Execute this notebook: Download locally

Ensemble models for node classification

This notebook demonstrates the use of stellargraph’s Ensemble class for node attribute inference using the Cora and Pubmed-Diabetes citation datasets.

The Ensemble class brings ensemble learning to stellargraph’s graph neural network models, e.g., GraphSAGE and GCN, quantifying prediction variance and potentially improving prediction accuracy.

References

  1. Inductive Representation Learning on Large Graphs. W.L. Hamilton, R. Ying, and J. Leskovec arXiv:1706.02216 [cs.SI], 2017.

  2. Semi-Supervised Classification with Graph Convolutional Networks. T. Kipf, M. Welling. ICLR 2017. arXiv:1609.02907

  3. Graph Attention Networks. P. Veličković et al. ICLR 2018

[3]:
import networkx as nx
import pandas as pd
import numpy as np
import itertools
import os

from sklearn.decomposition import PCA
from sklearn.manifold import TSNE

import stellargraph as sg
from stellargraph.mapper import GraphSAGENodeGenerator, FullBatchNodeGenerator
from stellargraph.layer import GraphSAGE, GCN, GAT
from stellargraph import globalvar

from stellargraph.ensemble import Ensemble, BaggingEnsemble

from tensorflow.keras import layers, optimizers, losses, metrics, Model, models
from sklearn import preprocessing, feature_extraction, model_selection

import matplotlib.pyplot as plt
import seaborn as sns
from stellargraph import datasets
from IPython.display import display, HTML

%matplotlib inline

Loading the network data

[4]:
display(HTML(datasets.Cora().description))
display(HTML(datasets.PubMedDiabetes().description))
The Cora dataset consists of 2708 scientific publications classified into one of seven classes.

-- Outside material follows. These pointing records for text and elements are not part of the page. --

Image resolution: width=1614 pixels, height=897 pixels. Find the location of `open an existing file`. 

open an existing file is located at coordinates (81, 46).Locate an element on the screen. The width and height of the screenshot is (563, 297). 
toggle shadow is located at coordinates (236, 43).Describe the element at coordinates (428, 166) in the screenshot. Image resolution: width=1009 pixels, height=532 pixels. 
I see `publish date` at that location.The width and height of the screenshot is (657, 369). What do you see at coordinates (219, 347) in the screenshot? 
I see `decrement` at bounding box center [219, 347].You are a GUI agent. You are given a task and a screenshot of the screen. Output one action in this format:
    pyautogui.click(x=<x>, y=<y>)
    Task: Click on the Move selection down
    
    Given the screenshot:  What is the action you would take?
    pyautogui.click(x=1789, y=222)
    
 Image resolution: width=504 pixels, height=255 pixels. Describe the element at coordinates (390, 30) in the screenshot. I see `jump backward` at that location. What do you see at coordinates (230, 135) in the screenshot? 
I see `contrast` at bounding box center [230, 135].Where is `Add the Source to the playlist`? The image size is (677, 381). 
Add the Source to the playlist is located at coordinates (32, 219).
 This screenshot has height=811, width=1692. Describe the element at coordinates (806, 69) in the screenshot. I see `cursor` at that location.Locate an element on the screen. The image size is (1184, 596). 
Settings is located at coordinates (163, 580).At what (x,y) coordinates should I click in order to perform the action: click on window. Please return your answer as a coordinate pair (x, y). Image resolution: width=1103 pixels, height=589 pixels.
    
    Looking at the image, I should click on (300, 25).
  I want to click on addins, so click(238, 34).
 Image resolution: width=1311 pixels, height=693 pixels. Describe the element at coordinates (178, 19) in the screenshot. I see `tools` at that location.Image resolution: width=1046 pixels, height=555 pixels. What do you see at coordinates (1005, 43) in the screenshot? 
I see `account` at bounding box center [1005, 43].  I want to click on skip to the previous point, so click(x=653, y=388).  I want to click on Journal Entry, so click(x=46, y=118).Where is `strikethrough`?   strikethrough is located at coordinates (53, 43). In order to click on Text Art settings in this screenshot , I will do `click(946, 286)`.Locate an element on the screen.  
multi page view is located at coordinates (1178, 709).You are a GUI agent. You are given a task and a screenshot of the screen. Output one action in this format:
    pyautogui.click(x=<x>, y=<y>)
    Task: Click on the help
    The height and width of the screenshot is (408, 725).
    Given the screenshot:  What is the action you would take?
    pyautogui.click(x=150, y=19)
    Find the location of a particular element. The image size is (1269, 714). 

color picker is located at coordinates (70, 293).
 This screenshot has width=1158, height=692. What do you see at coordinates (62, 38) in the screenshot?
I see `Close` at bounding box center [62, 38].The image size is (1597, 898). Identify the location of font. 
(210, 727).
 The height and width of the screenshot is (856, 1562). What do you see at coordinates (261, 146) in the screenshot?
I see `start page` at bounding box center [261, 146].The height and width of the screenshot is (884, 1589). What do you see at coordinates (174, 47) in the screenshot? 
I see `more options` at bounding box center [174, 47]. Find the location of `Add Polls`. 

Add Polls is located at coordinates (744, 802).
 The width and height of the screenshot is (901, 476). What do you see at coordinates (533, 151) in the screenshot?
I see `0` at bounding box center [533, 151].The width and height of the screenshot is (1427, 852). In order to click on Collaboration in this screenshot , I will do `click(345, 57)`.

The citation network consists of 5429 links. Each publication in the dataset is described by a 0/1-valued word vector indicating the absence/presence of the corresponding word from the dictionary. The dictionary consists of 1433 unique words.
The PubMed Diabetes dataset consists of 19717 scientific publications from PubMed database pertaining to diabetes classified into one of three classes. The citation network consists of 44338 links. Each publication in the dataset is described by a TF/IDF weighted word vector from a dictionary which consists of 500 unique words.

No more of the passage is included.